How to pick revenue cycle vendors: Research, network and jump in
Don't downplay patient experience when making the choice, says Cone Health VP Mike Simms ahead of April's Revenue Cycle Summit.
Mike Simms should have listened to his gut the first time when he chose one revenue cycle vendor for his healthcare organization.
Simms, vice president of revenue cycle for the North Carolina-based Cone Health, initially picked a different company to handle patient statements but quickly cancelled that contract when things started to sour. Turns out, his first instinct was to select Patientco, a smaller vendor he discovered on social networking site LinkedIn that he initially panned because it lacked experience in working with Epic, the system’s main revenue cycle vendor.
“We went back to Patientco because we had a gut feeling about them,” he said, adding that patients have been very happy with the choice.
For Simms, it was the promise of open dialogue between Cone and Patientco that sealed the deal.
“This vendor is allowing us to make solutions to improve the platform,” he said. “You don’t want a vendor who tells you how to run your business, you want a vendor that’s open and wants to share in the success.”
On April 12, Simms will give a presentation at the Revenue Cycle Summit at HIMSS 15 in Chicago about vetting vendors and getting the most return out of revenue cycle. The event is sponsored by Healthcare Finance.
[Register: Revenue Cycle Solutions Summit]
Of course, you can’t pick vendors on gut alone. Aside from research and demonstrations, Simms said networking is perhaps the best tool for finding partners. He recommends joining organizations for hospital finance pros and talking frequently with other managers about revenue cycle.
For Cone Health, a nonprofit health system that runs six hospitals and 75 physician practice sites among other facilities, scale was important when choosing their main vendor. In 2012, they chose Epic, one of the largest in the field. And though Epic was in place when Simms started in 2013, much of the cleanup needed to streamline the system happened under his watch.
“In the past year we’ve cut our accounts receivable days from 70 down to 48,” he said.
Cone also selected vendor Recondo for its patient access platform.
[Also: What CFOs think about revenue cycle]
But improving patient statements so that they were easier to understand was a major focus for Cone, and that’s where Patientco came in. Their service not only includes streamlined patient statements, he said, but it also features a web portal and a self-pay option so patients can make their payments online.

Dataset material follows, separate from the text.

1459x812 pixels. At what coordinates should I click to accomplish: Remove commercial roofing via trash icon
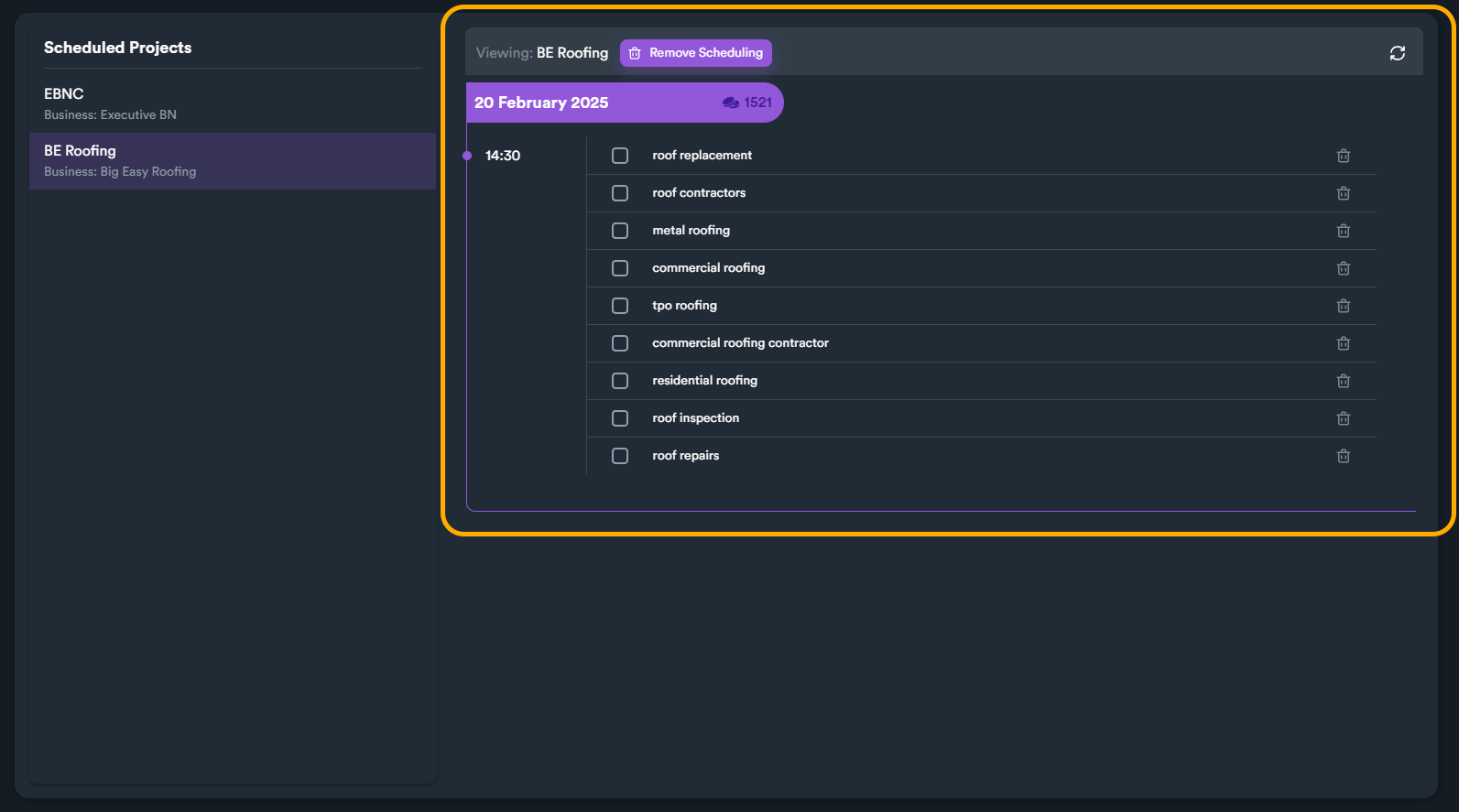1343,268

Simms said that improvement ties right in with recent patient engagement initiatives.
“These quality measurements are very important,”said Simms. “If a patient had a wonderful experience on the clinical side but a poor experience with revenue cycle, that can result in them scoring us very negatively.”
Confronting big issues
Patient engagement isn’t the only challenge hospital face in the billing department, Simms said. In fact, one of the largest problems has an October start date.
When ICD-10 coding takes over on Oct. 1, Simms said health systems are going to face a wave of denials that could come with coding errors. To prepare, health systems must decide whether they will manage those denials in-house or contract with a separate vendor to handle that, though he admits the vendor route is more likely a luxury that a large health system can afford.
Cone has already begun testing ICD-10 with Medicare, Medicaid and Blue Cross, Simms said. They are also staffing a denials team to handle any rejected claims.
[Also: Tracking 2015 mergers and acquisitions]
Another major issue is on the collection front, especially since the Affordable Care Act has placed more out-of-pocket pressure on patients. For Cone, the answer was to bring more collection in-house. The health system created a loan system that scores patients based on their abilities to cover their balances. Patients with higher scores are eligible for no-interest extensions, while higher-risk patients can join a payment plan that includes interest, through the help of a credit service.
“We implemented that in July 2014 and we’ve gotten about $2 million in recourse funding,” Simms said,
When it comes to streamlining revenue cycle, Simms said you can’t downplay how important it is to choose vendors smartly and invest in the technology that will ultimately save systems money.
“We can be a lot more efficient with the technology that’s on the marketplace now,” he said. “With margins so thin because of the ACA, and Medicare and Medicaid, we have to do what we can to tighten processes.”